Repeat these steps for adding more calibration points, until you reach 5 or 7 equally distanced ones.
If you’re still not satisfied you can always add more calibration points between the existing ones.
In the calibration point list above you can see a different focus encoder value for each zoom position. The reason for this is that we used automatic focus on the camera for this example. We only took the zoom encoder into account during the process and we ignored focus.
Unfortunately with many lenses, this method is not appropriate, because adjusting the focus on them also affects their focal length to a certain degree.
In these cases, we have to switch off autofocus and do the measurement for different focus positions for each zoom position.

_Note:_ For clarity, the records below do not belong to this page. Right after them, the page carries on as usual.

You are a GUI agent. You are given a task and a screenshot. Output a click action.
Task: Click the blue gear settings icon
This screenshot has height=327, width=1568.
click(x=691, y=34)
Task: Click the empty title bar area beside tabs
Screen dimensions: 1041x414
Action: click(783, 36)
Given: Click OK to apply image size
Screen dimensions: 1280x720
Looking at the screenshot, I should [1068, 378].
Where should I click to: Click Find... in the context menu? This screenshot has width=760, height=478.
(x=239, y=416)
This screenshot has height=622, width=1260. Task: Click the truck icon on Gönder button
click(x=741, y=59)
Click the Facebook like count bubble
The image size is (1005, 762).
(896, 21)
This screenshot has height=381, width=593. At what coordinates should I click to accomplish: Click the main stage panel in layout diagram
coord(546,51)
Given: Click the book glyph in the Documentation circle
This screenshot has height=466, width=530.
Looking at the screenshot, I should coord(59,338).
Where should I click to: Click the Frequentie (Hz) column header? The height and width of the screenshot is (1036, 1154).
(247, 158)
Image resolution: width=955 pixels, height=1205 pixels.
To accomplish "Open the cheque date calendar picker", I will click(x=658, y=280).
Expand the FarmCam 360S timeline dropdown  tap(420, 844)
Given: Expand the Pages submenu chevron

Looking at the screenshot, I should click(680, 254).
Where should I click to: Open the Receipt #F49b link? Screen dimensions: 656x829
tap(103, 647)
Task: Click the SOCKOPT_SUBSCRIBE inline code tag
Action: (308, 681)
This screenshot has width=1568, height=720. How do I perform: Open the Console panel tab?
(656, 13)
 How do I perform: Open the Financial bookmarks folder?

For e.g. you can calibrate at 5 different zoom positions and 5 different focus positions for each zoom. In this case, you will have to calibrate for 5 x 5 = 25 different positions.
Of course, you’ll have positions where the image is heavily defocused. Try to set up an approximate match for these cases as well.
Transferring lens to another camera
When you have a lens that you’ve already done the calibration with and you want to put this lens on another camera you can use the existing data and only have to set up the sensor width of the new camera.
Select your previous camera definition and click Duplicate.
Open camera properties and adjust Sensor width until you get a match in any selected zoom position.
Using the created lens data
When you start the Composer and map your tracking device in Device Mapper you can select which lens data matches the camera the tracking device is mounted on. This selection is made in the Mode field.
When you start the Composer and load your tracking capable virtual set, on each INPUT panel you’ll find a property named External Lens Data.
If it’s On it means that if the tracking system provides its own lens data then the system will use that. If the property is Off or no lens data is coming from the tracking system then Aximmetry’s own lens data will be used.